12:02 <wpwrak> or rather, reasonably safe, because of the other problem

12:03 <wpwrak> the new observation is that an unlocked block seems to have gone to locked. i suspect, this is because the "random" pattern written to the NOR just happened to contain a lock command

12:04 <wpwrak> now, an unlock command would have a similar probability of being randomly generated. i don't really know the probability. one sample just tells us that it's possible, but little else.

12:07 <wpwrak> so there's a very low probability that murphy first concocts an unlock command (maybe with a 1-in-20000 probability), and then, in a later session, concocts a write to the unlocked block (maybe with a 1-in-500 probability)
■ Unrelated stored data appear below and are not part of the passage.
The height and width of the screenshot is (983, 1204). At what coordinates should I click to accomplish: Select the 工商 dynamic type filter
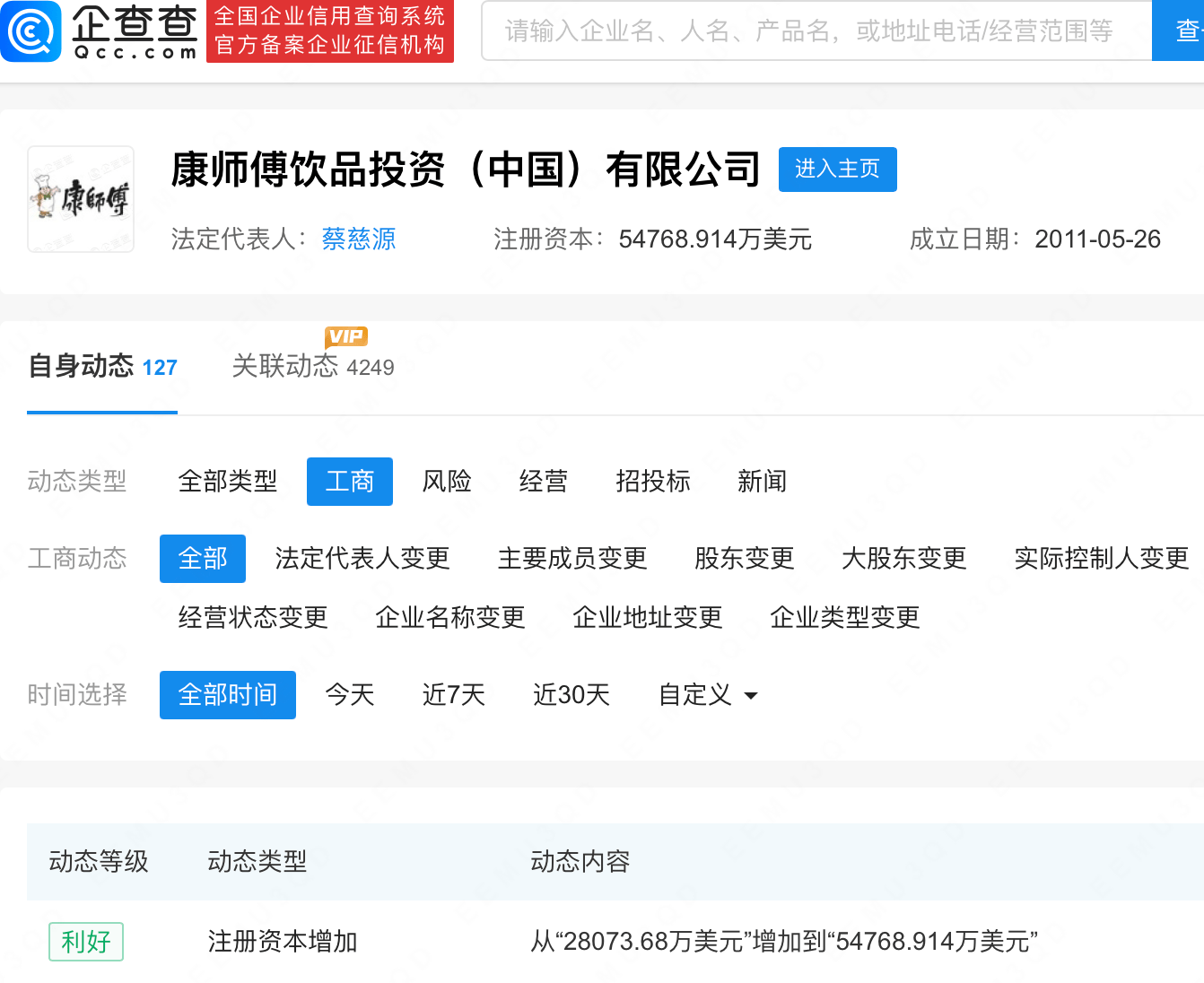coord(349,482)
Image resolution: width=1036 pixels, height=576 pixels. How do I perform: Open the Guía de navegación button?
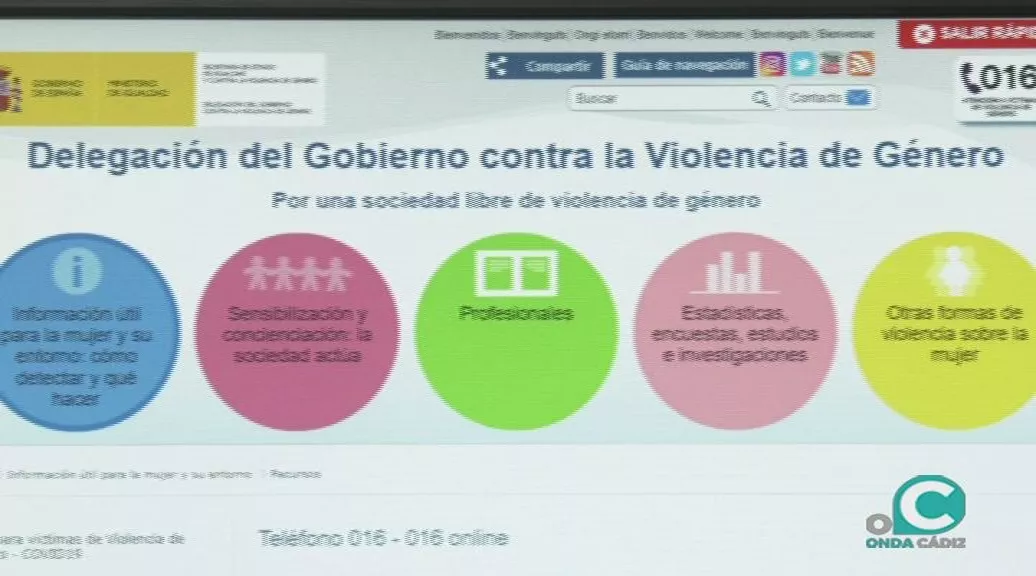684,66
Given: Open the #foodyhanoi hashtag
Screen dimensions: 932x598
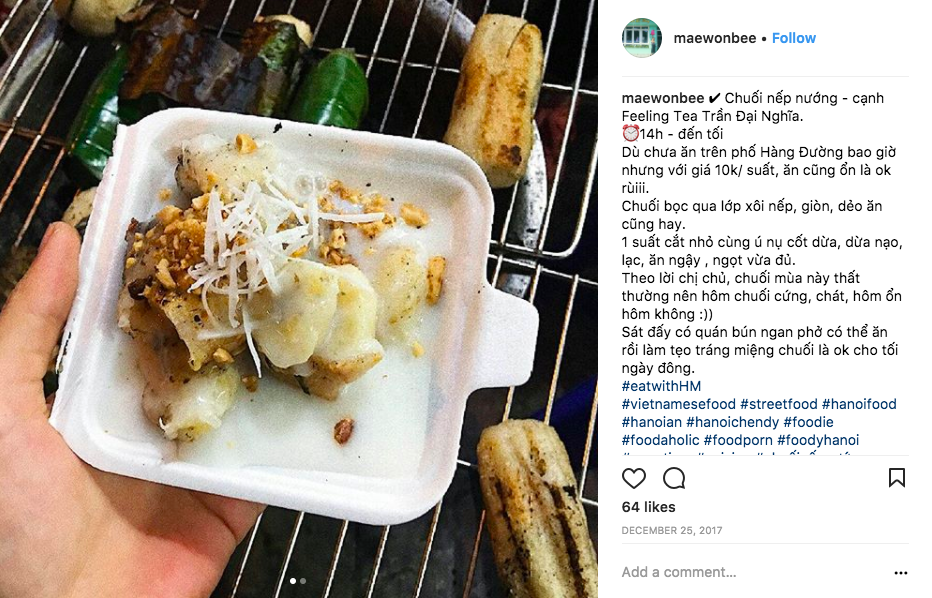Looking at the screenshot, I should click(x=818, y=440).
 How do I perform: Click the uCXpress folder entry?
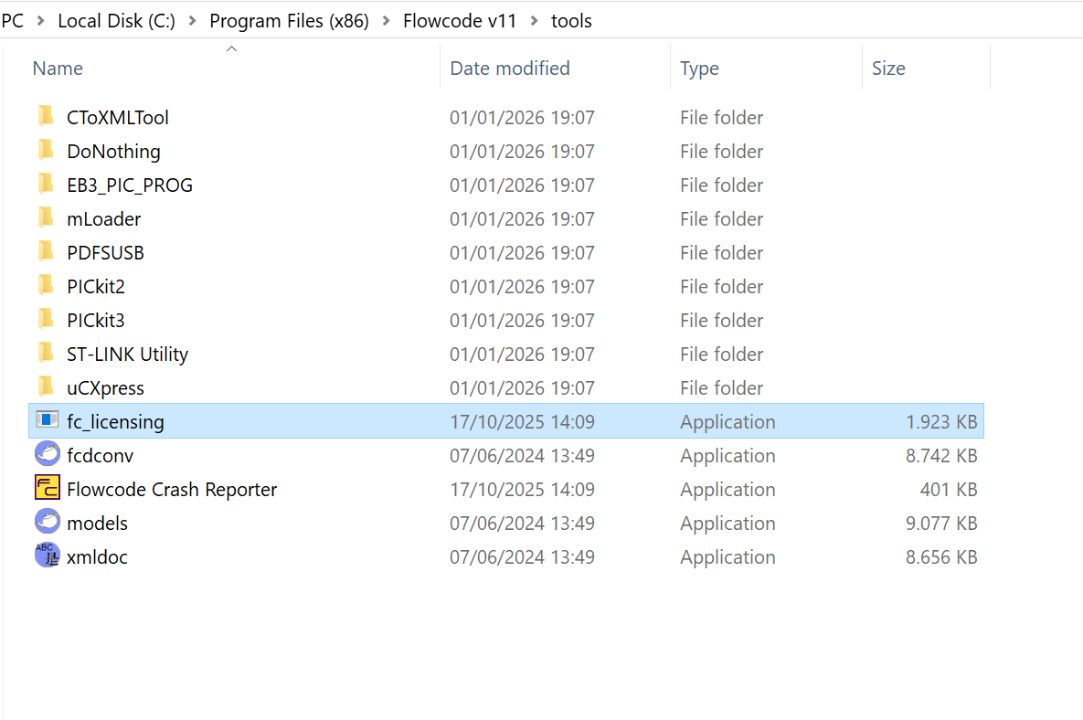[105, 388]

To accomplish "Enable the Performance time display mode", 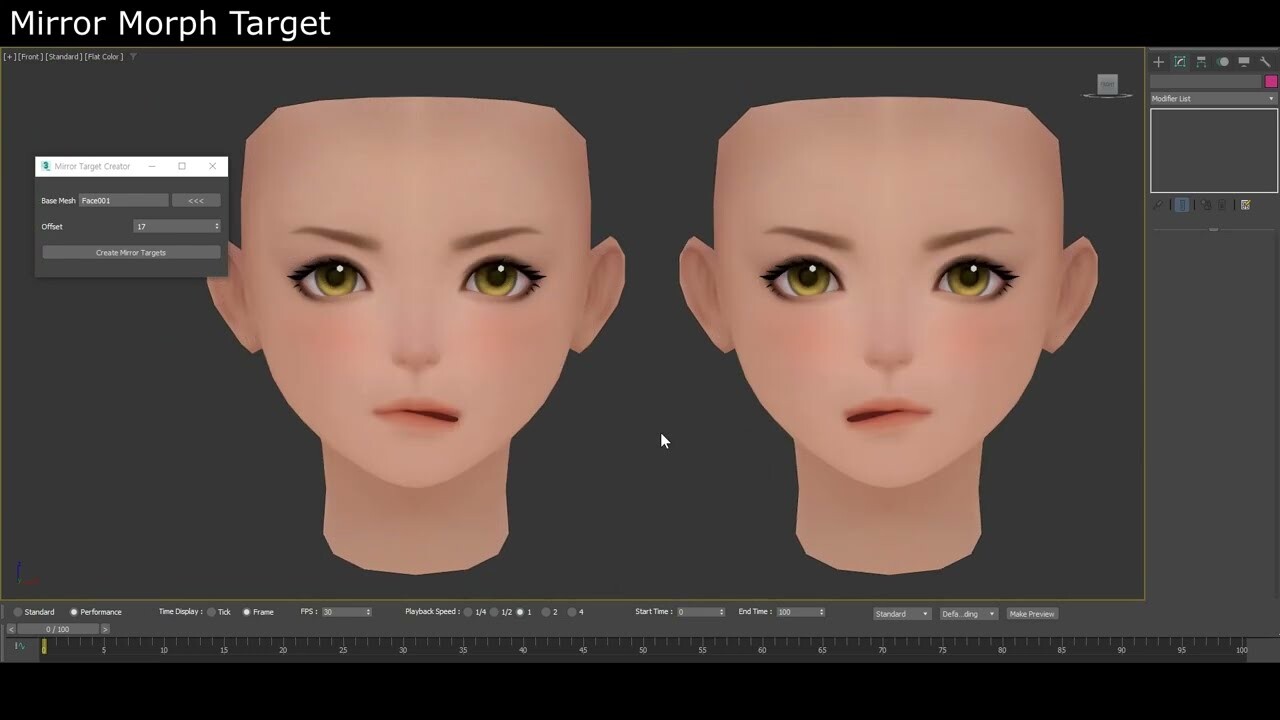I will click(x=74, y=611).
12:08 <wpwrak> i'm not sure we really need to worry about this scenario. i'd consider it a mere curiosity. there must be other things that fail more often in real-life use

12:10 <wolfspraul> roh: the answer is because of available resources and opportunity cost

12:10 <wolfspraul> lots of things can be improved on m1 (tons), but which first?

12:10 <wolfspraul> want to 'improve' the nor chip - go ahead ;-)

12:11 <roh> wolfspraul: i am just seeing that you guys use _loads_ of time to fix that problems

12:11 <wolfspraul> find a suitable replacement, do a design verification, make sure software supports both old and new, make sure updates can still work with 1 binary or picking the right one

12:11 <roh> eh. i mean the 'corruption issue

12:11 <wolfspraul> not really. there is a specific bug, and Werner's approach is a little academic

12:11 <wpwrak> roh: they all lock/unlock with more or less the same ease. it's just that ours stays locked/unlocked, while the others go back to a hardwired state after the next reset :)

12:12 <wolfspraul> nobody can say that a more 'modern' nor chip would not show the same or other bugs

12:12 <roh> wolfspraul: sure. but after all.. thats what i like about werner.. if you know something you know WHY you know and how sureÂ Â ;)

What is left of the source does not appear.